LAKE HUNTINGTON, NY — “We’ve taken a hit in assessed value,” said supervisor Gary Maas at the opening of the September 11 Cochecton Town Board meeting. He was referring to the …
LAKE HUNTINGTON, NY — “We’ve taken a hit in assessed value,” said supervisor Gary Maas at the opening of the September 11 Cochecton Town Board meeting. He was referring to the diminished revenue the town will experience as the result of a drop in real property tax rate.

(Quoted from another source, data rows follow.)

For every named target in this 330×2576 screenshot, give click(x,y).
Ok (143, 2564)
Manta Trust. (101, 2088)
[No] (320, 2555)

Maas and his fellow board members were concerned with the significant impact that could have on large land tracts currently being claimed as agriculture or forestry exemptions. “Let’s make sure ag and forestry land is being used as claimed, and is in full conformance with all applicable exemption requirements,” said Maas, adding, “Just because someone owns a chicken doesn’t mean he’s a farmer and is entitled to an ag exemption.
A forestry exemption requires a minimum of 50 acres of contiguous woodland.
The state minimum standard to qualify for an agriculture exemption is average annual gross sales of $10,000 over two years on at least seven acres of land. Properties with less than seven acres can still qualify if they gross at least $50,000. The farms must produce crops, livestock, or livestock products for sale. Commercial horse boarding also qualifies. More information on exemption history and criteria can be found at www.bit.ly/agtaxoverview.
Councilman Sean Nearing introduced a resolution to review all town ag and forestry exemptions for full compliance with state requirements; it passed unanimously (minus absent Paul Salzberg).
As the board turned its attention to the Cochecton Preservation Society’s (CPS) upcoming annual Coffee, Tea & History event, CPS president Larry Richardson related an anecdote concerning the seven-foot carved wooden bear that stands as sentry in front of the organization’s Cochecton train station home.
“We put a plastic bag on the bear’s head, to cover its badly deteriorating condition. We’re doctoring it with wood putty, but in the meantime, we’re keeping it bandaged. Well, a state trooper stopped and said he thought we’d covered the bear’s head because it was the first day of early bear hunting season (September 8) and we were hoping to keep it from being a target of nearsighted hunters.”
Coffee, Tea and History starts at 1 p.m. on September 22 in the Cochecton Train Station (8537 State Rte. 97). Two keynote speakers are Sullivan County Democrat publisher Fred Stabbert III, whose topic is trees, and former Sullivan West Central School District superintendent Nancy Hackett, who will talk about one-room schoolhouses located within the district. Following the presentations, refreshments will be served. The event is free and open to the public.